Sometimes ... most times, I struggle with my anger. Not because I feel being angry is bad. I have learned that anger is a normal and healthy emotion to experience.
No, my problem is identifying why I am angry. Or to figure out if it is worth getting angry about.
Jacques helped me understand that sometimes, an isolated situation can have a cut and dry solution but other times, other factors can make something that seems small have more importance.
For example, last night at dinner, I was thirsty. So, seeing that Bobby had a glass of Moutain Dew that he left behind for over 15 minutes to dick around with no hint that the dicking around was not gonna end. So I leaned over, picked up the glass and commenced the drinking of the glass of Mountain Dew.
So, this trigger Sue ( mom ) and Chuck ( dad ) to absolutely jump on my shit about me being it getting sick. In which I have explained that in the past year, I have gotten sick once. And that once time, I still managed to work and drive whoever around to whatever. And not only that, just about everyday, Bobby, CJ and Tyler drink each other's drink on the table when everyone else sees abd no one gives 2 shits, moans or fucks about. Bobby even said ( at that very time of the parental freak out ) that he does that regular and gives no shots about it.
Then they started on the idea that it isn't about me getting sick ( even though, once again, everyone else has done what I just did just once ) but it is that I could be a conduit for spreading sicknesses. As Bon chimed in with the saying "it is like playing hot potatoes with sickness" ( or something like that ).
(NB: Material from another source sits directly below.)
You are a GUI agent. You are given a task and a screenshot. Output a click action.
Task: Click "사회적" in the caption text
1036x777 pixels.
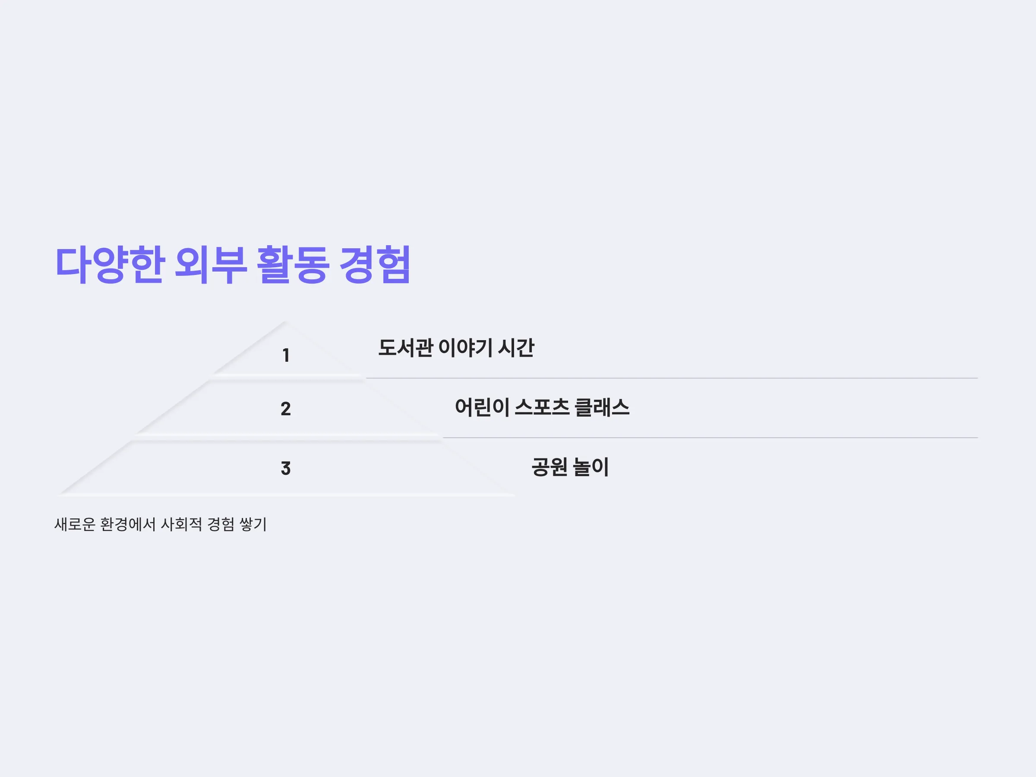click(181, 524)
However, I returned to the idea that everyone gets on my shit for something everyone else does on a regular abd no one bats a fucking delta's tots about. Then Josh chimed in that because in a group of about ten, me saying everyone is politically incorrect since not everyone does that. And to that I brought up how every family discussion starts with the idea that everyone is blamed and punished for what 2-3 people have done.
And as usual, no one seems to have given a sugar frosted fuck about what I said.
Then dad brought up that even though I have been sick once a year and everyone else gets sick once a day ( slight exaggeration ), I am more important and more paramount to the functioning of everything.
So with everything said and done, dad finally said that he didn't care either way. Which made everything fucking mute cuz he was the ringleader with this argument but succeeded in passing me right the fuck off.
And granted, they might have had valid points but what about me? I don't want to be wrong but how can I be right when I am wrong? And I think that is where I get angry.
Yes, I probably shouldn't have drank someone else s drink based on the fact that I could get sick from it. But to make such a big deal from it. To put me down and tramp on me like that ... but maybe I am blowing things out of proportions.
I feel like the big muscle guy in Sin City. The guy who forgets or doesn t understand why he kills people. Hell, he isn't malicious about it. It just ... something that he does and might even be semi justified by it. But because he cannot exactly remember how or why he is doing it ... the whole thing gets thrown into question.